In fact, in one case that recently landed on Mr Lynch’s desk, criminals discovered someone’s corporate login credentials via his home computer. “They used those credentials to access the payroll system, where they created fake employee records. By manipulating that system they were able to receive payment through the company’s normal business processes,” he says.
For a large organisation with hundreds or thousands of employees, it’s hard to spot a small number of new payroll records, let alone identify them as fraudulent, especially if the organisation is not expecting to be targeted.
Cyber criminals are getting smarter
In recent years, criminals’ understanding of the financial system has become more sophisticated.
Mr Huggins cites many examples of recent creative fraud activity, including an instance in which cyber criminals breached a company’s accounts payable system and changed payment details for one of their suppliers. Instead of money heading to the supplier, large monthly payments went straight to the fraudsters’ accounts.
Another example unfolded while two family businesses negotiated an acquisition. Having agreed to terms, the seller e-mailed account details to the buyer. But criminals intercepted and the bank details that reached the buyer were not the same as those sent by the target. Money was paid into the fraudsters’ account and promptly disappeared.
“Cyber criminals’ growing sophistication and perseverance means that areas historically protected by the complexity of transactions are no longer safe. Complexity, in and of itself, is no longer an effective defence,” explains Mr Huggins.

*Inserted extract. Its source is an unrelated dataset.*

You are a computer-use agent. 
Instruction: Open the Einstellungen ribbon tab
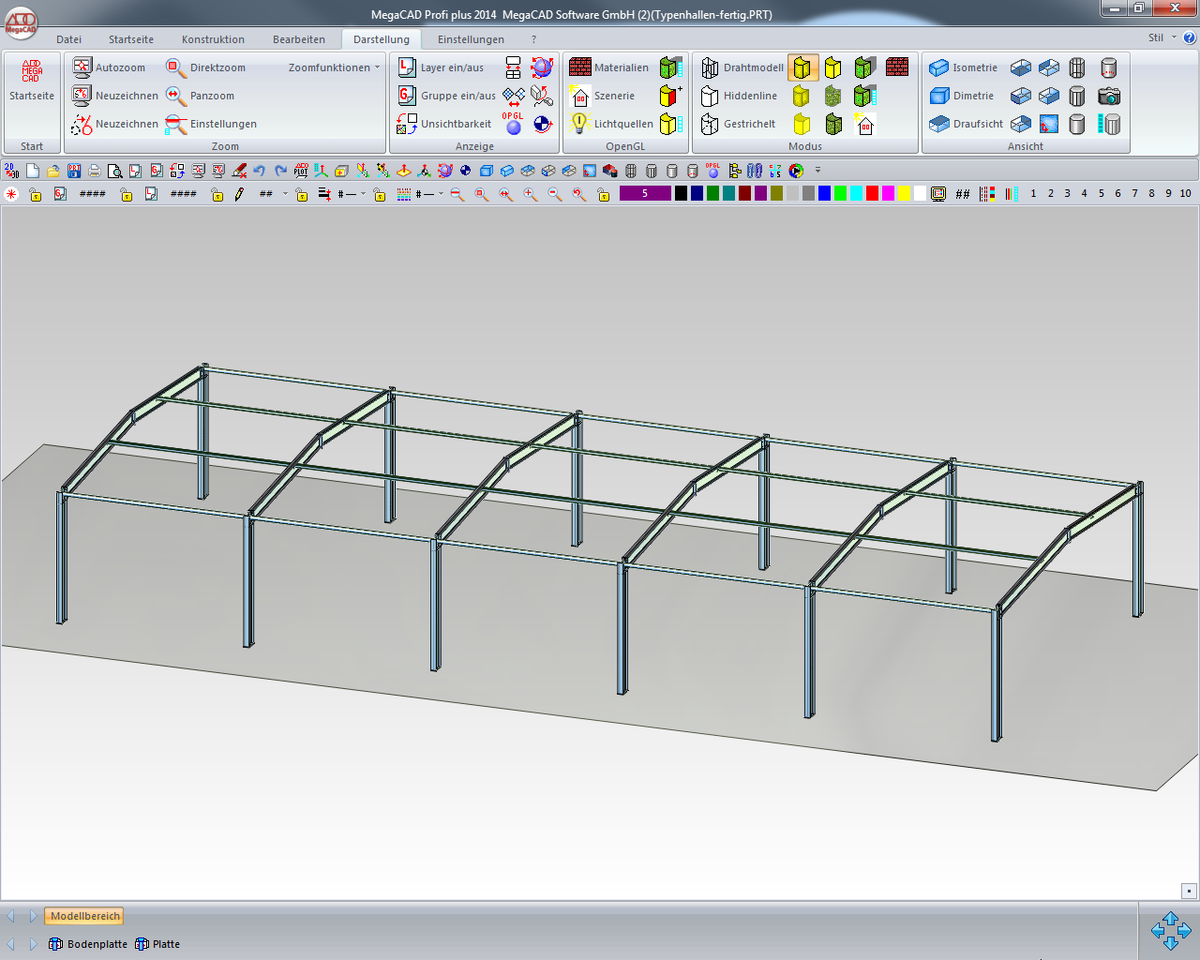tap(470, 39)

“Criminal groups are incredibly well structured with outsourced networks; they collaborate on a single criminal activity and then may not work together again. It sounds odd, but it’s true. Cyber fraud has evolved into a trust-based business where nobody knows anyone else’s real identity.
“In this ‘dark market’ there are middlemen who essentially work as brokers and project managers, and even offer warrantees. If a criminal buys an outsourced service and it doesn’t work, he can get his money back. It’s a very efficient set-up. These are professionals and there is a lot of money at stake.”
Having conducted their own risk assessments, fraudsters set themselves up to be near-untouchable. They locate where policing is patchy, legal recourse is limited and there are no extradition treaties with the countries they target.
To meet this growing cyber fraud challenge, organisations are increasingly turning to specialists such as Stroz Friedberg – experts who are capable of detecting fraudulent activity and helping companies act decisively. Its broad range of cyber capabilities helps organisations increase their enterprise-wide cyber fraud resilience and helps executives make quick decisions on an extensive array of areas to combat criminals.
And the faster companies act when the inevitable occurs, the better they can mitigate risks, limit reputational damage, interact with regulators and reduce direct costs.